There are a lot of ingredients so you may want to take this recipe to grocery store and produce aisle with you. But the results will be worth it!

Mama Becky's Best Salsa

1 28 oz can organic crushed fire roasted tomatoes, divided in half

Into a food processor or blender put:

1/2 red onion

1 fresh tomato, quartered

2 garlic cloves

3 tomatillos or one large green tomato

1 small can green chilies or 2 roasted hatch chilis

handful cilantro (if you like it)

2 large fresh jalepanos, seeded (1 if you prefer milder)

2 chipolte peppers in adobe sauce (1 if you prefer milder)

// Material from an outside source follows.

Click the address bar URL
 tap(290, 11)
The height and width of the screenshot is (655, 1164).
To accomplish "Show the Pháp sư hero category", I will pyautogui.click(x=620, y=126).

(You can find these small cans of chipoltes-in-adobe-sauce in most grocery stores now, on the Mexican food aisle)

2 T. white vinegar

2 t. sugar

sea salt to taste

1/2 fresh lime, squeezed

Process until mixtures has the consistency you like for salsa. Then stir in the rest of the crushed tomatoes which will give it a nice chunky texture.

Grab a bag of chips, and enjoy!

Wednesday, November 9, 2011

Spicy Butter Bean, Kale & Hominy Bowl

Dish of Vegie Deliciousness, with Corn Chip Topping

Mixture simmering in pot.

A week ago, my daughter Rachel and her baby, Jackson, met us for a few days of vacation in Scottsdale. (Sun, daughter, grandbaby, pool, hubby, time to reeeelax. What more could one ask for?)

Rachel is a vegan, and so I threw together this concoction, thinking to myself, "At least it will give her some protein and vegies." And then I tasted it, and loved it! (As did she.) I actually packed it up, along with some tortilla chips to take to the pool for our lunch the next day.

Back home in Denver today, I realized, to my shock and surprise, "I'm craving butter beans, and kale... and hominy." I will eat this for dinner and snack on it through the week, knowing I'm eating something that not only satisfies, but is super nutritious as well.

Spicy Butter Bean, Kale and Hominy Bowl

Saute 1 chopped onion and 2 cloves minced garlic

To this add:

1 can butter beans (NOT lima beans), with juice from can

1 can kidney beans, with juice from can

1/2 large tomato, chopped

1 big bunch kale, ribs trimmed away and chopped in about 1 inch pieces

1 can hominy, drained

1 roasted green chili chopped (or a small can green chilis)

Season with:

1/2 to 1 t. grill or steak seasoning (taste first... as the beans and juice have some saltiness to them) Or salt & pepper to taste

1 T. brown sugar or maple syrup

1 t. smoked paprika (very key as it gives this dish a bacony flavor without the bacon)

Tabasco or buffalo sauce to taste

1 t. cumin

Let simmer until kale is soft and not too chewy, I like most of the liquid absorbed until it is nice and thick. However if you prefer it as a soup, you can simmer for a shorter time or add a can of diced tomatoes with juice.

Serve with crushed corn chips or cornbread.